- WHAT IS BEING ASKED
The whole listing is to be printed again exactly.

[LISTED ENTRIES Boundary: Start]

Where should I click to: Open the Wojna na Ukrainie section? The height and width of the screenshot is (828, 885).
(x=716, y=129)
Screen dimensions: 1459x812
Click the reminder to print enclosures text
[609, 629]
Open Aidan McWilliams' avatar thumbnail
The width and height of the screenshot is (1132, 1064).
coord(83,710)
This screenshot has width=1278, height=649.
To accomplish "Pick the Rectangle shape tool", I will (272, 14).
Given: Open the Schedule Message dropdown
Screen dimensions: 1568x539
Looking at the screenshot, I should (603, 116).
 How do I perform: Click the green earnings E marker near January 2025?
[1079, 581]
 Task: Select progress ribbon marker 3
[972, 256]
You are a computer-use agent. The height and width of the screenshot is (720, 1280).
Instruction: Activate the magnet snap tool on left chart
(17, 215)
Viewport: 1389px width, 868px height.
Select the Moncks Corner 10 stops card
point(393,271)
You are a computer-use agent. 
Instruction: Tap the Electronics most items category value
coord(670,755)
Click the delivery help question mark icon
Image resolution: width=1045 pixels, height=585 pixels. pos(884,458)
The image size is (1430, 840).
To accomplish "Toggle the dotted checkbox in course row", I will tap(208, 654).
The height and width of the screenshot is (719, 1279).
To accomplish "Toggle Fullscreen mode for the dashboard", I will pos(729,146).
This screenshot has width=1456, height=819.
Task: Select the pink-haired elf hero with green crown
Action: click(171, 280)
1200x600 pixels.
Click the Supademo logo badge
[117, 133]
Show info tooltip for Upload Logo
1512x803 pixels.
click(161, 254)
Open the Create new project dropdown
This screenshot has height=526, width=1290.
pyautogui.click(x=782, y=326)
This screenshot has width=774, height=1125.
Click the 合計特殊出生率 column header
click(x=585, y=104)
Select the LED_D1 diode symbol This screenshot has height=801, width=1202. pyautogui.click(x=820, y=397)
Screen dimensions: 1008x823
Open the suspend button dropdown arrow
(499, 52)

[LISTED ENTRIES Boundary: End]

- RESULT FOR THIS EXERCISE
Where should I click to: Open the Wojna na Ukrainie section? The height and width of the screenshot is (828, 885).
(x=716, y=129)
Screen dimensions: 1459x812
Click the reminder to print enclosures text
[609, 629]
Open Aidan McWilliams' avatar thumbnail
The width and height of the screenshot is (1132, 1064).
coord(83,710)
This screenshot has width=1278, height=649.
To accomplish "Pick the Rectangle shape tool", I will (272, 14).
Given: Open the Schedule Message dropdown
Screen dimensions: 1568x539
Looking at the screenshot, I should (603, 116).
 How do I perform: Click the green earnings E marker near January 2025?
[1079, 581]
 Task: Select progress ribbon marker 3
[972, 256]
You are a computer-use agent. The height and width of the screenshot is (720, 1280).
Instruction: Activate the magnet snap tool on left chart
(17, 215)
Viewport: 1389px width, 868px height.
Select the Moncks Corner 10 stops card
point(393,271)
You are a computer-use agent. 
Instruction: Tap the Electronics most items category value
coord(670,755)
Click the delivery help question mark icon
Image resolution: width=1045 pixels, height=585 pixels. pos(884,458)
The image size is (1430, 840).
To accomplish "Toggle the dotted checkbox in course row", I will tap(208, 654).
The height and width of the screenshot is (719, 1279).
To accomplish "Toggle Fullscreen mode for the dashboard", I will pos(729,146).
This screenshot has width=1456, height=819.
Task: Select the pink-haired elf hero with green crown
Action: click(171, 280)
1200x600 pixels.
Click the Supademo logo badge
[117, 133]
Show info tooltip for Upload Logo
1512x803 pixels.
click(161, 254)
Open the Create new project dropdown
This screenshot has height=526, width=1290.
pyautogui.click(x=782, y=326)
This screenshot has width=774, height=1125.
Click the 合計特殊出生率 column header
click(x=585, y=104)
Select the LED_D1 diode symbol This screenshot has height=801, width=1202. pyautogui.click(x=820, y=397)
Screen dimensions: 1008x823
Open the suspend button dropdown arrow
(499, 52)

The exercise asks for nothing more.